Write out every entry in full. Leave nothing out.

Pixel coordinate grounding data:
· · · · ·
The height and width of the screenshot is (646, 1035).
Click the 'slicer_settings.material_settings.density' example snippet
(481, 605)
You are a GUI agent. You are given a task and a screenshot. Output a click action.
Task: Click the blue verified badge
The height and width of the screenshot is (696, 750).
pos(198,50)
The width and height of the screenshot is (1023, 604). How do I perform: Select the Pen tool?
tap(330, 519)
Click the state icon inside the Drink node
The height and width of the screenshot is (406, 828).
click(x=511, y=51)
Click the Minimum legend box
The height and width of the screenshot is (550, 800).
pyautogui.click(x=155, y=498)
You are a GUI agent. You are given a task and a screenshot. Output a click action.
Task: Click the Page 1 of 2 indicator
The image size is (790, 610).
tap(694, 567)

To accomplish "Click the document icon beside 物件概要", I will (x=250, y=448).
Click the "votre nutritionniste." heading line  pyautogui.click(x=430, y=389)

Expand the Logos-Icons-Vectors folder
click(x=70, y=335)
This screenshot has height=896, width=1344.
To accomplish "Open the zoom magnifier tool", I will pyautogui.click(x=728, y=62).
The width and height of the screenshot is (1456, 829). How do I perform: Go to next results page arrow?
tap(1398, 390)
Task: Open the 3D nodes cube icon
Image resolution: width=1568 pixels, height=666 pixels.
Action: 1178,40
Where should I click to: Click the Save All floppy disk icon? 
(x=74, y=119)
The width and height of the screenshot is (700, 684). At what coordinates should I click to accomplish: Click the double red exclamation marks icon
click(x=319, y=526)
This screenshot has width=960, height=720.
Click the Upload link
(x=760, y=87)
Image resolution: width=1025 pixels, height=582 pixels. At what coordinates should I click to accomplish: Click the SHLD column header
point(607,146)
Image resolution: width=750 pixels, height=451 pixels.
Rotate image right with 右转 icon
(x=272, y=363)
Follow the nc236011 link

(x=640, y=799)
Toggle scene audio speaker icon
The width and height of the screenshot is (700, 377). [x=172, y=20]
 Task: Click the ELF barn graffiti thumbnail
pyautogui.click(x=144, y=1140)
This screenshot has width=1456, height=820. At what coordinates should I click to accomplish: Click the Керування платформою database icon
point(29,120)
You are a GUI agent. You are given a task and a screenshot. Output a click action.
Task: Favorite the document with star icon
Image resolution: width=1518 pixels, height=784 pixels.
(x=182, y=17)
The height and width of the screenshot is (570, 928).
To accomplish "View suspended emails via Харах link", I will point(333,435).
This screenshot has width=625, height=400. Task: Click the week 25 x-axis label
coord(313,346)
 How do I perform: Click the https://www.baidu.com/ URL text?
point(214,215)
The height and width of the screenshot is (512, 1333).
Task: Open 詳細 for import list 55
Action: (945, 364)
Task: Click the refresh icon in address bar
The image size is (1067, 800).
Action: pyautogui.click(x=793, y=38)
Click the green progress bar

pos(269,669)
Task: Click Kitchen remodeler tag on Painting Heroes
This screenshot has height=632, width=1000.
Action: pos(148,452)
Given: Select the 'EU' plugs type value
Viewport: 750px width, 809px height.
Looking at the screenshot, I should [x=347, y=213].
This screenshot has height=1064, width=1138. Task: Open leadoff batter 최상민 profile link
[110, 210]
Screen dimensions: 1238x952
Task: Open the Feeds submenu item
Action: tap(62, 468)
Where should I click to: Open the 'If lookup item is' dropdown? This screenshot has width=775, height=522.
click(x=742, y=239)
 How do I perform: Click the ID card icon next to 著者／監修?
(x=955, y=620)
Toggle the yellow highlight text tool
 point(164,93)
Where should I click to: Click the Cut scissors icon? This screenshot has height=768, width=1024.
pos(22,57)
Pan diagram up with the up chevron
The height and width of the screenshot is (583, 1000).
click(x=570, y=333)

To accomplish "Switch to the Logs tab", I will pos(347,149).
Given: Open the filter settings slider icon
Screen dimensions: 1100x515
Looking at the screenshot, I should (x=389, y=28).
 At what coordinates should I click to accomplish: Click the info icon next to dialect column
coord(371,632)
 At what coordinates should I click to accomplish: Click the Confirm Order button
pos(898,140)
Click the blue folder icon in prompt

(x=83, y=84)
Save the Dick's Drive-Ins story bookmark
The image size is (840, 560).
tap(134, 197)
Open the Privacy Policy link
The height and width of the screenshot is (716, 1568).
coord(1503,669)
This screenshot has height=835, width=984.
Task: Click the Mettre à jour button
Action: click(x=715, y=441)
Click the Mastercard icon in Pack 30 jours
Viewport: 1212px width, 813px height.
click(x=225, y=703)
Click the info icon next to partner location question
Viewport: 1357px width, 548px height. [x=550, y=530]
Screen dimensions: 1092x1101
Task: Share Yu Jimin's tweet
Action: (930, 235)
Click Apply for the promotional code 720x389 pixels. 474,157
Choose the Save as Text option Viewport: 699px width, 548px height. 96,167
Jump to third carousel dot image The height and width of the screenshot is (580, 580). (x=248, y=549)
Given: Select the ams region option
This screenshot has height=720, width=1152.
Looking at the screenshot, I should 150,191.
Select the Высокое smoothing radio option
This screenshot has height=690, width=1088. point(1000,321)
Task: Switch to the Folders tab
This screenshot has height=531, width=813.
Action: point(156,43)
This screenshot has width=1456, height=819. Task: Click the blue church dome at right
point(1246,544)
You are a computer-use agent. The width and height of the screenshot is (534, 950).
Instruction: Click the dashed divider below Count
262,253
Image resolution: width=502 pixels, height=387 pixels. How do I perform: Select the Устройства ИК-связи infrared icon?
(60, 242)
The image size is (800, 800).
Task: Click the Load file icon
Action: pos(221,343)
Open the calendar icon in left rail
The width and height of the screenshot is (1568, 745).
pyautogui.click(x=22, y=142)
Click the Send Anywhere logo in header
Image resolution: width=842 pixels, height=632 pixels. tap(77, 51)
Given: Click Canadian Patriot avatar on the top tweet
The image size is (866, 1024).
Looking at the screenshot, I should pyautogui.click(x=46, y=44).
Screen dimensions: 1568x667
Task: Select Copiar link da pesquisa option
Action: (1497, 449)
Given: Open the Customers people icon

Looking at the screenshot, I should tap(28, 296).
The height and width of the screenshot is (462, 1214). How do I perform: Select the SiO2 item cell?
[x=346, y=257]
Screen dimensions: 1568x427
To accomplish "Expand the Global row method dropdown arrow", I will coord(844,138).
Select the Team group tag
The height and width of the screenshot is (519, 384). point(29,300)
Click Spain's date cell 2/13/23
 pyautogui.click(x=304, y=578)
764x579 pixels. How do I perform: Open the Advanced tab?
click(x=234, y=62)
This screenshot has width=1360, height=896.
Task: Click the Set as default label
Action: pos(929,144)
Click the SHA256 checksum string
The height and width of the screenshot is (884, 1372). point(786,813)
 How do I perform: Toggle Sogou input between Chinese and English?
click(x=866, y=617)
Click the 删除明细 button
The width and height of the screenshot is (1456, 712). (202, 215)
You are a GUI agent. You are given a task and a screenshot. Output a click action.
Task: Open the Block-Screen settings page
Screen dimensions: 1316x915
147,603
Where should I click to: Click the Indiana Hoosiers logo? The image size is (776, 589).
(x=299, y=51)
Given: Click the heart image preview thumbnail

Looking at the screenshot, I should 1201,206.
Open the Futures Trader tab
· · · · ·
## Answer to the problem
The height and width of the screenshot is (646, 1035).
Click the 'slicer_settings.material_settings.density' example snippet
(481, 605)
You are a GUI agent. You are given a task and a screenshot. Output a click action.
Task: Click the blue verified badge
The height and width of the screenshot is (696, 750).
pos(198,50)
The width and height of the screenshot is (1023, 604). How do I perform: Select the Pen tool?
tap(330, 519)
Click the state icon inside the Drink node
The height and width of the screenshot is (406, 828).
click(x=511, y=51)
Click the Minimum legend box
The height and width of the screenshot is (550, 800).
pyautogui.click(x=155, y=498)
You are a GUI agent. You are given a task and a screenshot. Output a click action.
Task: Click the Page 1 of 2 indicator
The image size is (790, 610).
tap(694, 567)

To accomplish "Click the document icon beside 物件概要", I will (x=250, y=448).
Click the "votre nutritionniste." heading line  pyautogui.click(x=430, y=389)

Expand the Logos-Icons-Vectors folder
click(x=70, y=335)
This screenshot has height=896, width=1344.
To accomplish "Open the zoom magnifier tool", I will pyautogui.click(x=728, y=62).
The width and height of the screenshot is (1456, 829). How do I perform: Go to next results page arrow?
tap(1398, 390)
Task: Open the 3D nodes cube icon
Image resolution: width=1568 pixels, height=666 pixels.
Action: 1178,40
Where should I click to: Click the Save All floppy disk icon? 
(x=74, y=119)
The width and height of the screenshot is (700, 684). At what coordinates should I click to accomplish: Click the double red exclamation marks icon
click(x=319, y=526)
This screenshot has width=960, height=720.
Click the Upload link
(x=760, y=87)
Image resolution: width=1025 pixels, height=582 pixels. At what coordinates should I click to accomplish: Click the SHLD column header
point(607,146)
Image resolution: width=750 pixels, height=451 pixels.
Rotate image right with 右转 icon
(x=272, y=363)
Follow the nc236011 link

(x=640, y=799)
Toggle scene audio speaker icon
The width and height of the screenshot is (700, 377). [x=172, y=20]
 Task: Click the ELF barn graffiti thumbnail
pyautogui.click(x=144, y=1140)
This screenshot has width=1456, height=820. At what coordinates should I click to accomplish: Click the Керування платформою database icon
point(29,120)
You are a GUI agent. You are given a task and a screenshot. Output a click action.
Task: Favorite the document with star icon
Image resolution: width=1518 pixels, height=784 pixels.
(x=182, y=17)
The height and width of the screenshot is (570, 928).
To accomplish "View suspended emails via Харах link", I will point(333,435).
This screenshot has width=625, height=400. Task: Click the week 25 x-axis label
coord(313,346)
 How do I perform: Click the https://www.baidu.com/ URL text?
point(214,215)
The height and width of the screenshot is (512, 1333).
Task: Open 詳細 for import list 55
Action: (945, 364)
Task: Click the refresh icon in address bar
The image size is (1067, 800).
Action: pyautogui.click(x=793, y=38)
Click the green progress bar

pos(269,669)
Task: Click Kitchen remodeler tag on Painting Heroes
This screenshot has height=632, width=1000.
Action: pos(148,452)
Given: Select the 'EU' plugs type value
Viewport: 750px width, 809px height.
Looking at the screenshot, I should [x=347, y=213].
This screenshot has height=1064, width=1138. Task: Open leadoff batter 최상민 profile link
[110, 210]
Screen dimensions: 1238x952
Task: Open the Feeds submenu item
Action: tap(62, 468)
Where should I click to: Open the 'If lookup item is' dropdown? This screenshot has width=775, height=522.
click(x=742, y=239)
 How do I perform: Click the ID card icon next to 著者／監修?
(x=955, y=620)
Toggle the yellow highlight text tool
 point(164,93)
Where should I click to: Click the Cut scissors icon? This screenshot has height=768, width=1024.
pos(22,57)
Pan diagram up with the up chevron
The height and width of the screenshot is (583, 1000).
click(x=570, y=333)

To accomplish "Switch to the Logs tab", I will pos(347,149).
Given: Open the filter settings slider icon
Screen dimensions: 1100x515
Looking at the screenshot, I should (x=389, y=28).
 At what coordinates should I click to accomplish: Click the info icon next to dialect column
coord(371,632)
 At what coordinates should I click to accomplish: Click the Confirm Order button
pos(898,140)
Click the blue folder icon in prompt

(x=83, y=84)
Save the Dick's Drive-Ins story bookmark
The image size is (840, 560).
tap(134, 197)
Open the Privacy Policy link
The height and width of the screenshot is (716, 1568).
coord(1503,669)
This screenshot has height=835, width=984.
Task: Click the Mettre à jour button
Action: click(x=715, y=441)
Click the Mastercard icon in Pack 30 jours
Viewport: 1212px width, 813px height.
click(x=225, y=703)
Click the info icon next to partner location question
Viewport: 1357px width, 548px height. [x=550, y=530]
Screen dimensions: 1092x1101
Task: Share Yu Jimin's tweet
Action: (930, 235)
Click Apply for the promotional code 720x389 pixels. 474,157
Choose the Save as Text option Viewport: 699px width, 548px height. 96,167
Jump to third carousel dot image The height and width of the screenshot is (580, 580). (x=248, y=549)
Given: Select the ams region option
This screenshot has height=720, width=1152.
Looking at the screenshot, I should 150,191.
Select the Высокое smoothing radio option
This screenshot has height=690, width=1088. point(1000,321)
Task: Switch to the Folders tab
This screenshot has height=531, width=813.
Action: point(156,43)
This screenshot has width=1456, height=819. Task: Click the blue church dome at right
point(1246,544)
You are a computer-use agent. The width and height of the screenshot is (534, 950).
Instruction: Click the dashed divider below Count
262,253
Image resolution: width=502 pixels, height=387 pixels. How do I perform: Select the Устройства ИК-связи infrared icon?
(60, 242)
The image size is (800, 800).
Task: Click the Load file icon
Action: pos(221,343)
Open the calendar icon in left rail
The width and height of the screenshot is (1568, 745).
pyautogui.click(x=22, y=142)
Click the Send Anywhere logo in header
Image resolution: width=842 pixels, height=632 pixels. tap(77, 51)
Given: Click Canadian Patriot avatar on the top tweet
The image size is (866, 1024).
Looking at the screenshot, I should pyautogui.click(x=46, y=44).
Screen dimensions: 1568x667
Task: Select Copiar link da pesquisa option
Action: (1497, 449)
Given: Open the Customers people icon

Looking at the screenshot, I should tap(28, 296).
The height and width of the screenshot is (462, 1214). How do I perform: Select the SiO2 item cell?
[x=346, y=257]
Screen dimensions: 1568x427
To accomplish "Expand the Global row method dropdown arrow", I will coord(844,138).
Select the Team group tag
The height and width of the screenshot is (519, 384). point(29,300)
Click Spain's date cell 2/13/23
 pyautogui.click(x=304, y=578)
764x579 pixels. How do I perform: Open the Advanced tab?
click(x=234, y=62)
This screenshot has width=1360, height=896.
Task: Click the Set as default label
Action: pos(929,144)
Click the SHA256 checksum string
The height and width of the screenshot is (884, 1372). point(786,813)
 How do I perform: Toggle Sogou input between Chinese and English?
click(x=866, y=617)
Click the 删除明细 button
The width and height of the screenshot is (1456, 712). (202, 215)
You are a GUI agent. You are given a task and a screenshot. Output a click action.
Task: Open the Block-Screen settings page
Screen dimensions: 1316x915
147,603
Where should I click to: Click the Indiana Hoosiers logo? The image size is (776, 589).
(x=299, y=51)
Given: Click the heart image preview thumbnail

Looking at the screenshot, I should 1201,206.
Open the Futures Trader tab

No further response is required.